The dumbbell trade — holding two extremes while ignoring the middle — ran on a simple thesis: 50% semiconductors for the AI bet + 50% energy to hedge an oil shock. Both ends paid; the middle didn't matter.
The Iran MOU slashed the upside risk in energy prices, gutting the hedge leg. This means → half the thesis collapsed at once, and the other half (semis) was already crowded enough to wobble on its own.
In plain terms = the trade was a wrench that worked at both ends — now one bolt has been removed, and holding the wrench just gets in the way. Money is selling both sectors and moving elsewhere.
From "sell semis + energy" to "buy cyclicals" — what's the logic chain?
McElligott maps a full transmission chain: Iran deal → lower oil-price upside risk → tail inflation risk narrows → central banks reprice toward dovish → bonds rally, dollar weakens, financial conditions loosen → underweight cyclicals, value, and EM equities repair upward.
This means → this is not a simple "sell A, buy B" rotation. It is a macro logic chain running from a geopolitical event all the way to broad asset classes, every link pointing in one direction — risk appetite rising.
The prior session already showed evidence: the two worst-performing S&P 500 sectors were tech and energy; the equal-weight S&P 500 beat the cap-weighted version, meaning "the other 490 stocks" are finally sharing the gains.
What other market signals confirm the rotation?
Short-term reversal factor up, long-term momentum factor down. In plain terms = the stocks that rallied hardest are now falling; the ones that were ignored are now rising — a classic positioning-washout signal.

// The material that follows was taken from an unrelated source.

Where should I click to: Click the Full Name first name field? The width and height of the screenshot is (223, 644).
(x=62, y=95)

Non-U.S. markets are outperforming U.S. markets; mega-cap tech is underperforming the S&P 500; cyclicals vs. defensives rose roughly 2 standard deviations over the past week.
McElligott flags two additional drains: the "SpaceX frenzy" — a panicked chase for upside call options on SPCX — is siphoning speculative capital, while mega-cap tech companies are "self-hedging" through equity issuance, further eroding the dumbbell's support.

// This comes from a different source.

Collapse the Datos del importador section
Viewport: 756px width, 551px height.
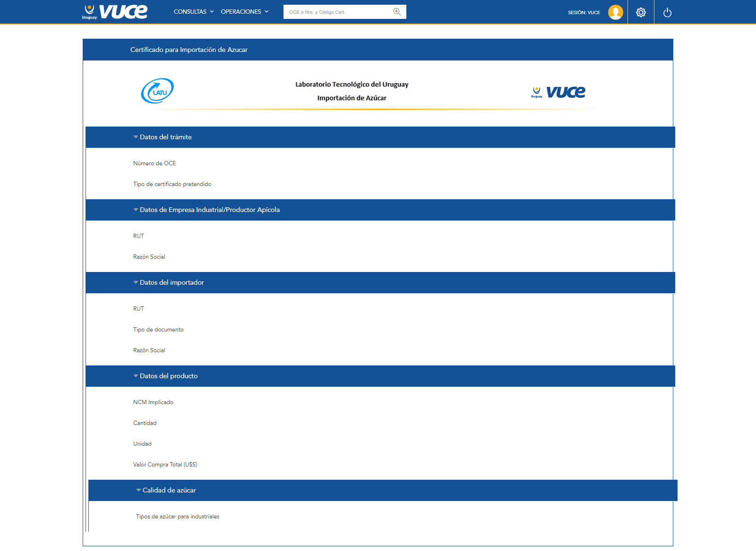136,282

What role does the Fed play in this chessboard?
McElligott believes new Chair Kevin Warsh's first meeting outcome is already priced: policy rate unchanged, dot-plot median unchanged, but the statement's "easing" bias language may be removed.
This means → on its own, the meeting reads neutral-to-hawkish. But the Iran deal hands the Fed a narrative window to label inflation as "transitory."
In plain terms = with oil-price risk down, the Fed can more credibly say "inflation is temporary" — and that opens space for a medium-term rate-cut path, which in turn further supports cyclical stocks.
How long can this rotation last, and what reverses it?
Many market participants McElligott speaks to believe there will be opportunities to rebuild inflation / hawkish bets (and precious-metals longs), because procyclical market forces tend to create "dovish overshoot" correction windows.
But he stresses that the immediate priority is to respect the position-clearing process — not to bottom-fish the dumbbell trade.
The key variable: the Iran deal carries a 60-day final negotiation window. This reflects a binary outcome — if the deal materializes, the rotation continues; if it collapses, the old thesis could stage a comeback.
Content is for reference only, not financial advice.